Luxury condos punch above their weight on cost seg because the interior fit-out ($58K kitchen, $42K baths, $48K furniture) represents a disproportionate share of basis. A similar-price SFR in the same market might only have $35K of kitchen + $25K of bath + no built-ins. Combined with Florida's zero state income tax, every federal dollar saved stays in the owner's pocket with no state-level conformity concerns.

Example 4: High-End Airbnb — $1.5M Luxury Vacation Rental

Park City, UT — Ski-In/Ski-Out Luxury STR

$1,500,000 purchase · 4BR/4.5BA · 2019 construction · dual-season STR · 2025 acquisition

A 4BR luxury STR in Park City's Canyons Village. Ski-in/ski-out access, dual-season operation (ski Dec–Apr, summer outdoor recreation May–Oct). Fully furnished with design-grade finishes. Owner self-manages with help from local property manager during peak weeks. Depreciable basis after 25% land allocation: $1.125M.

ComponentMACRS ClassAmount
Designer furniture package (4 bedrooms, great room)5-yr$72,000
Kitchen: Wolf, Sub-Zero, Miele, custom cabinetry5-yr$68,000
Four bathrooms (two master-grade)5-yr$52,000
Boot dryers, ski storage, wet-room mud entry5-yr$14,500
Electronics + smart home + sound system5-yr$28,000
Hot tub + outdoor heaters + fire table5-yr$22,000
Specialty lighting, interior finishes5-yr$38,000
Radiant floor heating (entry, mud room, bath floors)15-yr$32,000
Snow-melt driveway + heated walkway15-yr$28,500
Hot tub deck, outdoor kitchen, landscape hardscape15-yr$26,000
Total reclassified (34.7% of basis)$381,000
$140,970
Year-1 Tax Savings (37% bracket)
$1,295
Study Cost
109x
ROI on Study

Top of the residential cost seg range: 34.7% reclassification on a dual-season luxury STR. Three factors stack: luxury interior fit-out, furnished STR status (full FF&E package qualifies), and mountain-market 15-year infrastructure (radiant floors, snow-melt driveway, heated walkways — rare in most residential markets but common in ski towns). Utah's 4.65% flat state tax conforms to federal bonus depreciation, so additional ~$17K in state tax savings on top of the federal number. Total combined savings approach $158K.
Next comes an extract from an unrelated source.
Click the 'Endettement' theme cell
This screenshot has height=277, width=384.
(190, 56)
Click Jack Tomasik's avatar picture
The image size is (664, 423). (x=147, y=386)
The Pattern Across These Four Examples

Reclassification ranges from 17.9% (unfurnished SFR) to 34.7% (luxury mountain STR). The three drivers:

  1. Furnished vs. unfurnished is worth 8–12 percentage points of reclassification — furniture, electronics, and kitchenware alone are 10–15% of basis on a properly-outfitted STR.
  2. Specialty infrastructure (radiant floors, snow-melt driveway, hot tubs, outdoor kitchens) adds another 5–8 points on high-end properties that have it.
  3. Luxury fit-out (custom cabinetry, designer appliances, high-end bath suites) compounds the 5-year class by 3–5 points on properties where the original build was spec-grade.

The passive-activity question is separate from reclassification and almost as important. Short-term rentals with material participation are non-passive, so Year-1 losses offset W-2 income immediately. Long-term rentals are passive by default, and the losses wait for either REPS status, future passive income, or sale. A $47K paper loss that you can use this year is worth $17K in cash; a $47K paper loss stuck in passive-suspension is worth $0 until you unlock it.